Aux Diablerets, Patrick Grobéty se démène pour remplir son établissement. Face au recul du nombre de touristes, il mise sur l’accueil de groupes pour des séminaires et des formations.

Depuis 16 ans, Patrick Grobéty dirige l’hôtel Les Sources, un grand chalet de 48 chambres situé aux Diablerets, avec sa femme Rita. L’établissement trois étoiles, construit par son père au début des années 1980 et dont il est propriétaire, vit des heures difficiles. «A la montagne, nous nous trouvons dans un créneau ‘pur tourisme’. Nous n’avons pas la base de clientèle d’affaires des villes. Avec le franc fort et la mauvaise conjoncture en Europe, le marché est très dur. Les Alpes vaudoises sont particulièrement touchées par la baisse des nuitées. Pour la première fois l’année dernière, nous n’étions pas complets à Nouvel An. Nous sommes tributaires de la météo, et les réservations interviennent de plus en plus tard. Les familles qui passent sept jours de vacances aux Diablerets, c’est quasiment fini.»

Avec la fermeture de trois établissements, Les Diablerets ont perdu 400 lits ces dix dernières années. Une aubaine pour Les Sources? «Au contraire, répond Patrick Grobéty. Une offre abondante est nécessaire pour conserver une bonne dynamique dans la station. Le monde attire le monde.» La rentabilité de l’hôtel a reculé de moitié depuis 2010. Le directeur, qui emploie dix personnes, tient pourtant à maintenir ses prix. Il accorde tout au plus des rabais de l’ordre de 15% pour les groupes et les réservations précoces. Côté investissements, il répond aux besoins urgents au fur et à mesure, pour maintenir un produit en bon état.

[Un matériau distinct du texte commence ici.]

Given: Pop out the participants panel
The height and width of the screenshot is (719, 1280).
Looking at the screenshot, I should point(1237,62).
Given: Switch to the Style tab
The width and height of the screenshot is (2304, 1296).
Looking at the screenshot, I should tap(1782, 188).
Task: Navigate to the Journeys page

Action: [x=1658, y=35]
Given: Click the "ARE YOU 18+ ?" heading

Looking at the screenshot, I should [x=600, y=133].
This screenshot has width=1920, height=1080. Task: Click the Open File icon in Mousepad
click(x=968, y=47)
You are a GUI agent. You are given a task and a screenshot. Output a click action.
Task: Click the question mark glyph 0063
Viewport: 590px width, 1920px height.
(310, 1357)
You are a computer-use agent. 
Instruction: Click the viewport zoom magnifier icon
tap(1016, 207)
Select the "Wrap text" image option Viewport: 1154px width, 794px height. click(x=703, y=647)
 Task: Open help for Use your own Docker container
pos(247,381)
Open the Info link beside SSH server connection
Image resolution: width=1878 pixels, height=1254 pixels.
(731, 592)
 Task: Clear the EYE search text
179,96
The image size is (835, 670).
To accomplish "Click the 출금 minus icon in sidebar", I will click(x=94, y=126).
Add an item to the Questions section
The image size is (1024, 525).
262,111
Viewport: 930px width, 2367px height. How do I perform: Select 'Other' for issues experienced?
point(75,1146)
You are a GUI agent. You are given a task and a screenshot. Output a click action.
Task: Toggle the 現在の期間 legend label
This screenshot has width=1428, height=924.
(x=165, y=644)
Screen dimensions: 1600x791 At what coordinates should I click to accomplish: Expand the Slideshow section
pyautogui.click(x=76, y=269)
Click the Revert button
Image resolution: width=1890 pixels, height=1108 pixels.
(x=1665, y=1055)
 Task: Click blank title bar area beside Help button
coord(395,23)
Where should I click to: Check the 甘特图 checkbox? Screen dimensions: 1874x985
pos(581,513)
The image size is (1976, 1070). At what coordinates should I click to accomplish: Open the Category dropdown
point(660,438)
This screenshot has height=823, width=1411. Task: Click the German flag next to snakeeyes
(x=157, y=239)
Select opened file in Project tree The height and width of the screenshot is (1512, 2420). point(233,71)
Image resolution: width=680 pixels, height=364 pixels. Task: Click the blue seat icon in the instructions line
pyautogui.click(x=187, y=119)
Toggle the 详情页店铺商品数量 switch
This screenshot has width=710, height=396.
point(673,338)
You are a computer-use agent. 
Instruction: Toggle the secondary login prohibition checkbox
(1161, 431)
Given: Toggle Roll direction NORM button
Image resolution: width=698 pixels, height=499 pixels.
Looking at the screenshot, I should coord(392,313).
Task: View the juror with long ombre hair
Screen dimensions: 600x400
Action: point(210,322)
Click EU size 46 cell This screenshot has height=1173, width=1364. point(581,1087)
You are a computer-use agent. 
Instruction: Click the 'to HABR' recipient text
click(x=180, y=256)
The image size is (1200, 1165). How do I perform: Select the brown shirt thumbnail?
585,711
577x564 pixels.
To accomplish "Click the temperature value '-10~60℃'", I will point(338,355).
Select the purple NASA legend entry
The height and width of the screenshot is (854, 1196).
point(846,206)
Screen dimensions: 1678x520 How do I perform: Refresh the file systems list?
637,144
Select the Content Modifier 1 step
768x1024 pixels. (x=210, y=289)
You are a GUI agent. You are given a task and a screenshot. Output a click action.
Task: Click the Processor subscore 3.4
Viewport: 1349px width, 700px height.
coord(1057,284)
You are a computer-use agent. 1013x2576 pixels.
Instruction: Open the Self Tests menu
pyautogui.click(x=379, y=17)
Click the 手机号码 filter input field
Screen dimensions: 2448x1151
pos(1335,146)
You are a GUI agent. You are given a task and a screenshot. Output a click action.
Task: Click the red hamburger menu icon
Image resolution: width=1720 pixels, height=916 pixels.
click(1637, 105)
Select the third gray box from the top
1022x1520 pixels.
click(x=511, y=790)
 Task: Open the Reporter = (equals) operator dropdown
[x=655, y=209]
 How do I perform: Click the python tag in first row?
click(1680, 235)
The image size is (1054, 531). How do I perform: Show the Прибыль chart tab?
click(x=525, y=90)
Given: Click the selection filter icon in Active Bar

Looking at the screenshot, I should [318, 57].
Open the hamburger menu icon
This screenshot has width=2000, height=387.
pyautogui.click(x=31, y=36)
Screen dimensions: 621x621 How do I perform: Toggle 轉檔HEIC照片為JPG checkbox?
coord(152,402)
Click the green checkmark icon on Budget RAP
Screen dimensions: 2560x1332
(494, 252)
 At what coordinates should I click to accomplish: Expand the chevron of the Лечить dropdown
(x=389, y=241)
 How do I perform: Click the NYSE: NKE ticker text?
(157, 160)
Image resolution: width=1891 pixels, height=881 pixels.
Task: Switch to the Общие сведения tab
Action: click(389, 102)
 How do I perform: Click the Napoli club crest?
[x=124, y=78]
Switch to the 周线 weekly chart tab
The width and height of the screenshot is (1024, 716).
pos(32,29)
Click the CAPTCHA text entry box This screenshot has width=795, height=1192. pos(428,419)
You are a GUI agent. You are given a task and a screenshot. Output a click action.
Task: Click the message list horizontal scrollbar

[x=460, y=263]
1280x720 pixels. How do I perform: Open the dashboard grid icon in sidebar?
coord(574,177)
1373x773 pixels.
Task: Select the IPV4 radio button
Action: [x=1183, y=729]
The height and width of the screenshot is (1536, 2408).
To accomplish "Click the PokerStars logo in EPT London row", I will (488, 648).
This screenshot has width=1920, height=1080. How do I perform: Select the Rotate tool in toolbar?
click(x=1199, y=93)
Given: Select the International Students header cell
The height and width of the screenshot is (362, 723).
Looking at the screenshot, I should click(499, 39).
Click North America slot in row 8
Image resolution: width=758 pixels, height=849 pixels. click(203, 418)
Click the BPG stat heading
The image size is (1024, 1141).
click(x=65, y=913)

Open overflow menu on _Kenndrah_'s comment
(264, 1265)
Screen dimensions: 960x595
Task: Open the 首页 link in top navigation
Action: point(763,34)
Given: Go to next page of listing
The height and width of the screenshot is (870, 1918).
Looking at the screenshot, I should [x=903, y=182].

Malgré ce contexte compliqué, Patrick Grobéty reste positif. «On y croit! Des développements prévus dans les infrastructures de la station et les JO de la Jeunesse 2020 sont des perspectives encourageantes.» L’entrepreneur s’efforce aussi de trouver de nouveaux créneaux porteurs. «Nous travaillons avec des groupes, des séminaires, des EMS. Nous accueillons par exemple dix semaines par an des apprentis en hôtellerie dans le cadre de leur formation.» Les Sources affiche ainsi sur l’année un taux d’occupation entre 40% et 48%.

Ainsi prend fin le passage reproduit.